Ich war in der Elefantenklasse von 2010-2014. Mit Fr. Hillebrand als Klassenlehrerin waren der Unterricht und die vielen Ausflüge super toll. Zur Zeit besuche ich eine High School in Christchurch, Neuseeland. Der Unterricht und das komplette Schulsystem ist total anders und meiner Meinung nach auch viel besser. Obwohl die Schule nicht total modern ist, hat man trotzdem überall WLAN und arbeitet hauptsächlich mit dem Computer. Obwohl ich hier in der 11 Klasse bin, in Deutschland wäre ich in der 10. Klasse, sind die Arbeiten, die wir in der Schule schreiben, viel leichter und werden über zwei Tage geschrieben. Darüber hinaus herrscht aufgrund der Tatsache, dass alle Schüler dieselbe Schuluniform tragen, eine ganz andere Atmosphäre auf dem Schulhof. Man achtet halt automatisch auf andere, deutlich wichtigere Werte und weniger auf das Aussehen. Der Zusammenhalt aller Schüler ist so viel besser, einfach weil man hier auch noch nach der Schule noch zusammen in seinen Sportteams ist und alle Schüler für Wettkämpfe anfeuern kommen, weil es praktisch um die Ehre der Schule und nicht um die des einzelnen Sportlers geht. Außerdem habe ich hier Fächer wie Ernährungswissenschaften/Kochen oder Gesundheit/Sport. Ich genieße meine letzten Wochen hier noch sehr und möchte eigentlich am liebsten gar nicht mehr zurück. Ich wünsche jedem Einzelnen, der sich das hier durchgelesen hat, dass er früher oder später eine genauso tolle und großartige Zeit in seinem Leben hat, wie ich dies im Moment habe.

 

Viele Grüße vom anderen Ende der Welt -

Hannah Kunze

 

Meine Grundschulzeit 

von Hans-Günter Papirnik 

Eingeschult wurde ich am 22. April 1965 in die „ Katholische Volksschule am Krausen Bäumchen“ in der Elbestraße in Essen-Bergerhausen. Wir nannten die Schule kurz „Elbeschule“. Ich war erst am 7. April sechs Jahre alt geworden, aber die Tatsache, dass ich mit meiner rechten Hand über den Kopf mein linkes Ohr berühren konnte, war Anlass genug, mich in die Schule zu schicken. Dies erfolgte allerdings nach vorheriger Absprache mit dem damaligen Rektor Krusenbaum und Einreichung eines entsprechenden Antrages. Meinen Schultornister, der herrlich nach neuem Leder roch, hatte ich schon von meiner Oma zum Geburtstag bekommen und so konnte ich den ersten Schultag gar nicht erwarten. Mein erster Klassenraum war im Pavillongebäude rechts und unsere Lehrerin hieß Margret Hömßen.
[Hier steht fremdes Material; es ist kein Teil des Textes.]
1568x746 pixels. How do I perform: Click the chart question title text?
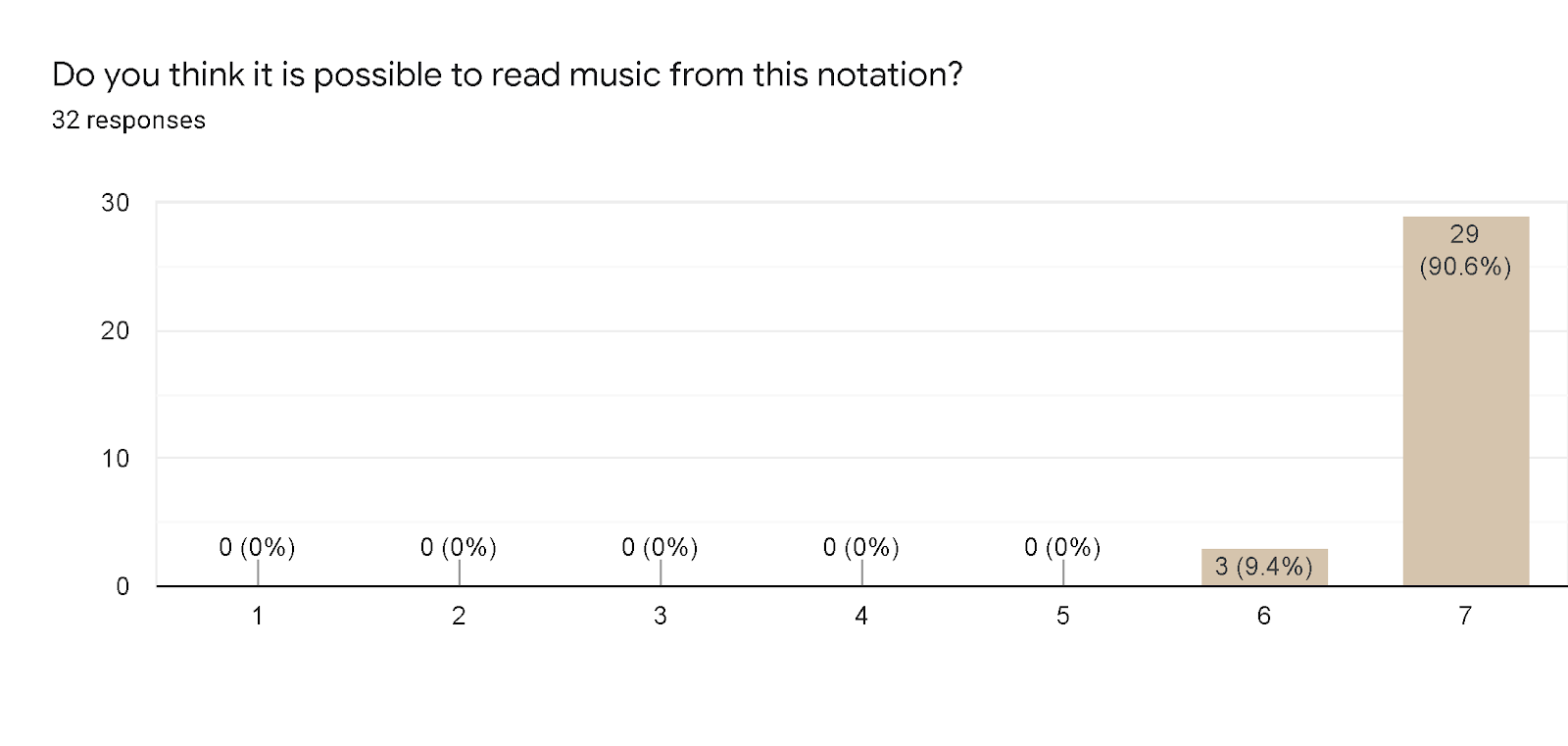(507, 75)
Direkt zu Beginn des Schuljahres wurden alle neuen Schulkinder von der Verkehrswacht mit einer „Sicherheitskleidung“ ausgerüstet, die für die Mädchenaus einem orangefarbenen Kopftuch und für die Jungen aus einer orangefarbenen Kappe bestand. Beide Kleidungsstücke waren mit dem grünen Zeichen der Verkehrswacht versehen. Auf dem nachgestellten Foto vom ersten Schultag ist die Kappe sehr gut zu erkennen.
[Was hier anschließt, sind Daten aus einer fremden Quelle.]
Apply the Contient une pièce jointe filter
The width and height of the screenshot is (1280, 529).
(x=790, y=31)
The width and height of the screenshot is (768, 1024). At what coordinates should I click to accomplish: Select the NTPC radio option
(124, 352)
Wir waren damals über 30 Kinder in der Klasse, aber unsere Lehrerin hat es immer geschafft, uns ruhig zu bekommen und zu halten. Als Strafe musste höchstens mal jemand in der Ecke stehen. Man sieht diese Ecke auf dem Klassenfoto links am Schrank im Hintergrund. Der Unterricht teilte sich, wegen der Zweizügigkeit, in eine Früh- und eine Spätschicht, was hieß: drei Tage um 8:00 Uhr, drei Tage um 10:00 Uhr (samstags wurde ja auch noch unterrichtet). Irgendwann im Mai 1965 kam dann ein Fotograf, brachte die Tafel mit der Aufschrift vom ersten Schuljahr mit und machte diese herrlichen Aufnahmen nacheinander von allen Kindern in der Klasse, die wir dann zugeschickt bekamen.
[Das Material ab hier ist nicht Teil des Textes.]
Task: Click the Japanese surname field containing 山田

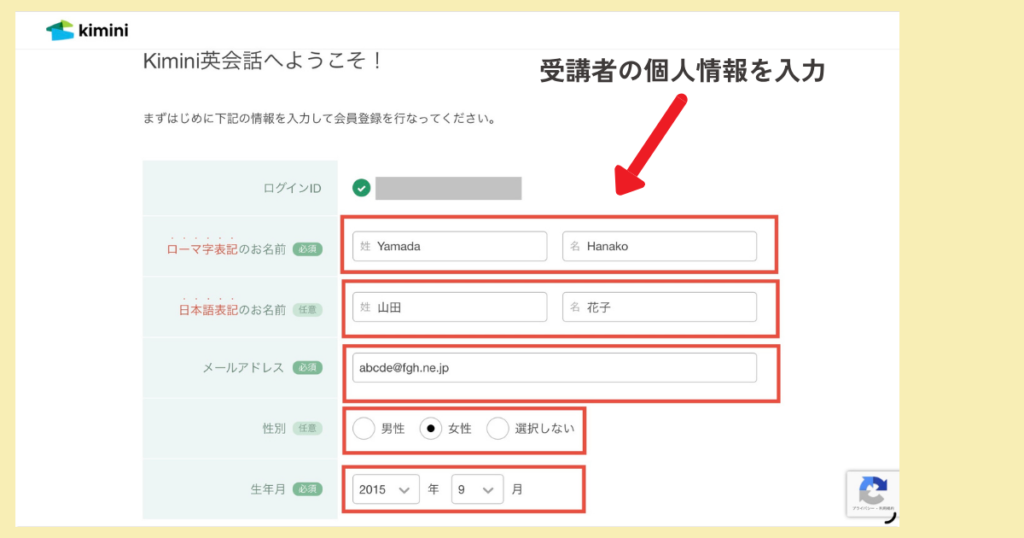Action: 450,307
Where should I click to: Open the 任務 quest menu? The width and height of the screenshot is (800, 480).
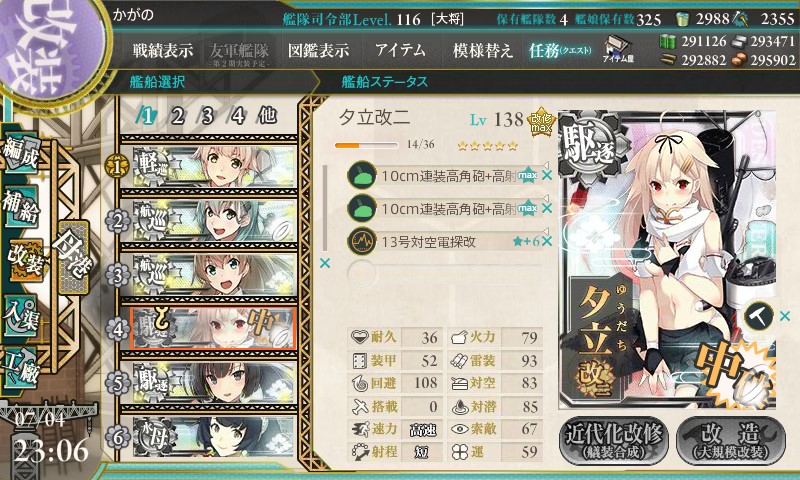point(560,50)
In unseren Tornistern befanden sich überall so ziemlich genau die gleichen Sachen: eine Schiefertafel mit gehäkeltem Tafelläppchen, eine Griffeldose oder Federmäppchen, eine Schwammdose, und die ersten Schulbücher wie „Meine liebe Fibel“, „Die Welt der Zahl“ und ein Glaubensbuch. Gebetet wurde zu Beginn und zum Schluss des Unterrichtes. Ab November 1965 schrieben wir mit Bleistift in unsere ersten Schreibhefte (mit Hilfslinien). Vom Nikolaus bekamen komischerweise alle Kinder der Klasse einen Füllfederhalter, der die Klasse in eine Pelikan- und eine GeHa-Gruppe teilte. Erst viel später fiel mir auf, dass es kurz vorher einen Elternabend gegeben hatte, auf dem wohl eine „Geschenkempfehlung“ für den Nikolaus ausgesprochen worden sein musste.

Auf dem Foto erkennt man meinen immer noch vorhandenen Tornister und den dazu gehörenden Inhalt. Lesebuch, Rechenbuch und Glaubensbuch neben der Schiefertafel mit von meiner Mutter selbstgehäkeltem Tafellappen und schließlich die ersten Schreibhefte, in denen zuerst noch mit Bleistift und später dann, nach dem Nikolaustag, mit Füller geschrieben wurde. 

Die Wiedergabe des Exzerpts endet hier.